The street in front of Police Head-quarters was blocked by a good-natured throng of strikers, through which Myles had some difficulty in forcing his way. At the door he was met by a policeman, who gruffly said: “No admittance, young man,” and immediately afterward, when Myles had stated his business, “Certainly, walk right in. You will find Mr. Billings in the inspector’s room.”

Now Myles had formed an impression of Billings, which was that he must be a man much older than himself, and probably larger and stronger, or else why should he be detailed for this especial work? He expected to find him busily engaged in writing, or dispatching other reporters hither and thither, and having the anxious, self-important air of one who occupied a delicate and responsible position.
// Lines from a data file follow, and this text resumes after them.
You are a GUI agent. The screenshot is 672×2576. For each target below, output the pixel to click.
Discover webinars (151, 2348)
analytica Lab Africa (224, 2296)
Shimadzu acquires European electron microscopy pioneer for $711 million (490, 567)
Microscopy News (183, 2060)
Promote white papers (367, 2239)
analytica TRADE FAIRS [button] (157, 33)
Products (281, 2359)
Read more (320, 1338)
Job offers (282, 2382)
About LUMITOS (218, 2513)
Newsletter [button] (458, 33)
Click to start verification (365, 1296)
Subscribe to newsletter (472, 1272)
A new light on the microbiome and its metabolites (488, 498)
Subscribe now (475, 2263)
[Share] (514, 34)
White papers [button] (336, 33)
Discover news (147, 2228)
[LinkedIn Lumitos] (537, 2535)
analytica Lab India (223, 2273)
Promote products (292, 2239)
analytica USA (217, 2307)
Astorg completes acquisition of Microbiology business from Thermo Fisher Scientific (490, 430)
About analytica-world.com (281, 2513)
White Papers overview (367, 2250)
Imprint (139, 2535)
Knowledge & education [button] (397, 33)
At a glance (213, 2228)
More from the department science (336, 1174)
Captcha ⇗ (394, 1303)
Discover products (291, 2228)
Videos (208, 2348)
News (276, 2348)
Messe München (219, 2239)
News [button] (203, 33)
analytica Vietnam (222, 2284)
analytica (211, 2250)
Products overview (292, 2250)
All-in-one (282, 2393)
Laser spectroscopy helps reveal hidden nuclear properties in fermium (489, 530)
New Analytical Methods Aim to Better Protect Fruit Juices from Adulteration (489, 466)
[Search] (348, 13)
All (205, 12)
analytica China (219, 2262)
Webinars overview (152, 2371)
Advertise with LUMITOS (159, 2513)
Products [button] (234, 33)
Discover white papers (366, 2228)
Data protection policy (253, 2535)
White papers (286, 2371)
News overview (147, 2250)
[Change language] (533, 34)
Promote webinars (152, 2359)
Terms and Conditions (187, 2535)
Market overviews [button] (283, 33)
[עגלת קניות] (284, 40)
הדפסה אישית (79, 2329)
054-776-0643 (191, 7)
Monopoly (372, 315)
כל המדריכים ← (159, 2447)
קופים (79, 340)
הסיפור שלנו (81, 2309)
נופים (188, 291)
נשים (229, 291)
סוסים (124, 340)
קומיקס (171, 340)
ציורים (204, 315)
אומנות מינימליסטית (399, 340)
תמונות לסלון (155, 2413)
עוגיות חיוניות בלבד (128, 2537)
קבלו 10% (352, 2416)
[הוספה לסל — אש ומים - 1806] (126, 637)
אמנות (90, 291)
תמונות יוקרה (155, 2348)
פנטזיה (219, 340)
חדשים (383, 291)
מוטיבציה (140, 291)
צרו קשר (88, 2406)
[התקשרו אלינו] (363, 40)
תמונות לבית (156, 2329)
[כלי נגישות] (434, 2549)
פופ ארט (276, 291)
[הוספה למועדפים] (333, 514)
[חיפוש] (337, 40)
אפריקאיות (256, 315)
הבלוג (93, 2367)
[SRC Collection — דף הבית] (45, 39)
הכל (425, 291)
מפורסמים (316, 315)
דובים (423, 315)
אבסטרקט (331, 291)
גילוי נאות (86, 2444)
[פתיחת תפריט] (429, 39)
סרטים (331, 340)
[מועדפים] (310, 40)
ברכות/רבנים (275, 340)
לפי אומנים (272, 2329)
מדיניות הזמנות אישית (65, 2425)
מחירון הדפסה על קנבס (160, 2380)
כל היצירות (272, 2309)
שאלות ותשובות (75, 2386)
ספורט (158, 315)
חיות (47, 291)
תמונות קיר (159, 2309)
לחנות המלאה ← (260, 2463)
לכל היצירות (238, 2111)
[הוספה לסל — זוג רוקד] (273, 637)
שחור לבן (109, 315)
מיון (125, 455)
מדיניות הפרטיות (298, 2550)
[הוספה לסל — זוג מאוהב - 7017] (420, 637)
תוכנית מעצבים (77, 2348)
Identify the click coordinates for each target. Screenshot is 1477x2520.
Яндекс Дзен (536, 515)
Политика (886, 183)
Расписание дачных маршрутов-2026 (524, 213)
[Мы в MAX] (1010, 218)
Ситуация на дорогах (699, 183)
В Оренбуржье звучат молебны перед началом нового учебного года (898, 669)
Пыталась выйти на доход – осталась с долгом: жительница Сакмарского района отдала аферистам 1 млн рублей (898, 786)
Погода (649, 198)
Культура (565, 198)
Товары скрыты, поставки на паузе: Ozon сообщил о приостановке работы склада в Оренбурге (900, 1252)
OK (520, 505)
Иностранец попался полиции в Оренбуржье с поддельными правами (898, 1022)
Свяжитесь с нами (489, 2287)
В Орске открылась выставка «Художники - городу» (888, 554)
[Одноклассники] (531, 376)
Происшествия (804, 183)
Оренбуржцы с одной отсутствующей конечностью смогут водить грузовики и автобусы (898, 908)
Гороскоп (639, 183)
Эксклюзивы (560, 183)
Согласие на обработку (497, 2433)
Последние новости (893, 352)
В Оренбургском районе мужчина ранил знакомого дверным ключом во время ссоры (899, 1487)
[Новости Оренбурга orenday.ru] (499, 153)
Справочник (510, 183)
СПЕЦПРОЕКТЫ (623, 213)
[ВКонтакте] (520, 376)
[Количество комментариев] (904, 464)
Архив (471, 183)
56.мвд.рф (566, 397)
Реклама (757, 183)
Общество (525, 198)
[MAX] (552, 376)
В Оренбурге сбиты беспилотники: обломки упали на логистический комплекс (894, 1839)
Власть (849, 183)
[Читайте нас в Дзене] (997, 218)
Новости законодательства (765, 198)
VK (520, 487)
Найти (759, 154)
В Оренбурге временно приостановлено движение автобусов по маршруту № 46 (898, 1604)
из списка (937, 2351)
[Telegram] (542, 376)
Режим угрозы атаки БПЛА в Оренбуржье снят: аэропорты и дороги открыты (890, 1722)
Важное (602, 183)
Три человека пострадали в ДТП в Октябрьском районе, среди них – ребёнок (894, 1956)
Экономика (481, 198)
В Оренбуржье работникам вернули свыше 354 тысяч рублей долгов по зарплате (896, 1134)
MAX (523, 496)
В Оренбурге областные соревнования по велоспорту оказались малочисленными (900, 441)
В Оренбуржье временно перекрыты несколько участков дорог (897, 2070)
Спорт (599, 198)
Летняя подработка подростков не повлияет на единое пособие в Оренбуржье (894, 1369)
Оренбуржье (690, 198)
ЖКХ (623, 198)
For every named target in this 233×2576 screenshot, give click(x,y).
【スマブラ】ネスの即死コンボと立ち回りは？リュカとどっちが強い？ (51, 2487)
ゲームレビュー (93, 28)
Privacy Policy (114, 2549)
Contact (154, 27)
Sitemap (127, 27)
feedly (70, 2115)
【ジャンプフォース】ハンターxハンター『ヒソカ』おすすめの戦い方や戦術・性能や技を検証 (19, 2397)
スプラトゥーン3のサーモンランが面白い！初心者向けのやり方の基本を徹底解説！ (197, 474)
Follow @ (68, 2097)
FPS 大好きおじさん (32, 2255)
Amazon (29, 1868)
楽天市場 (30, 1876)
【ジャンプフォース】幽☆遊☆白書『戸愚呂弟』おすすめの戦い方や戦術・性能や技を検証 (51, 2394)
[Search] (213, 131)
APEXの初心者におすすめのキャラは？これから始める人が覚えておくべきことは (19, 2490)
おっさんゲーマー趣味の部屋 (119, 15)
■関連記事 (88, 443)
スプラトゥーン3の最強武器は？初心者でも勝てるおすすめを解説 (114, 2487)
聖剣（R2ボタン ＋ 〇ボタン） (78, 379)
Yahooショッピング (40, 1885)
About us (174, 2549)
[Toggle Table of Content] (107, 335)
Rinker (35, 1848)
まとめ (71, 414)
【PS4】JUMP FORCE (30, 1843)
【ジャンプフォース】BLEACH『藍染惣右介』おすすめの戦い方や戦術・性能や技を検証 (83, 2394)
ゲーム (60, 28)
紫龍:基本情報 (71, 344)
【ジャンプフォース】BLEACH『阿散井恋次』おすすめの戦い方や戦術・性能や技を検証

The real Billings as he there appeared, seated at a table in the inspector’s room intent upon a game of dominos with the inspector himself, was about as different from this impression as it is possible to conceive. He was a slightly-built, delicate-looking young man, apparently not any older than Myles, and with a beardless face. He was exquisitely dressed, deliberate in his movements, and so languid of speech that it seemed an effort for him to talk. Myles remembered to have seen him in the Phonograph office that morning and to have wondered what business that dude had there.

However, this was undoubtedly the Billings to whom Mr. Haxall had ordered him to report, and he accordingly did so.

“Yes,” said Billings, with a gentle drawl, as he looked up from his game and regarded Myles with a pair of the most brilliant and penetrating eyes the latter had ever seen. “Just had a dispatch about you from Joe (Mr. Joseph Haxall). New man. Name of Manning. Break you in. Well, Manning, there’s a strike. No horse-cars all day. Railroad officials about to send car out on B – Avenue line. Leaves stable in fifteen minutes. Probably be some fun. You may go and ride on this car. Have a good time. Take it all in, then come back here.”

Myles could have choked the little fellow who coolly sat there telling him to do thus and so. For the second time that day he was strongly tempted to rebel and to maintain his dignity. The idea of that “little absurdity,” as he mentally styled Billings, issuing commands to him! Then for the second time came the words “under orders.” Had he not been ordered to obey Billings? To be sure he had, and with an “All right” he left the building.

As he made his way toward the car-stables he wondered why Billings had not undertaken that ride himself, as he seemed to have nothing else to do except play dominos. The more he thought of it the more he became convinced that it was because Billings was afraid.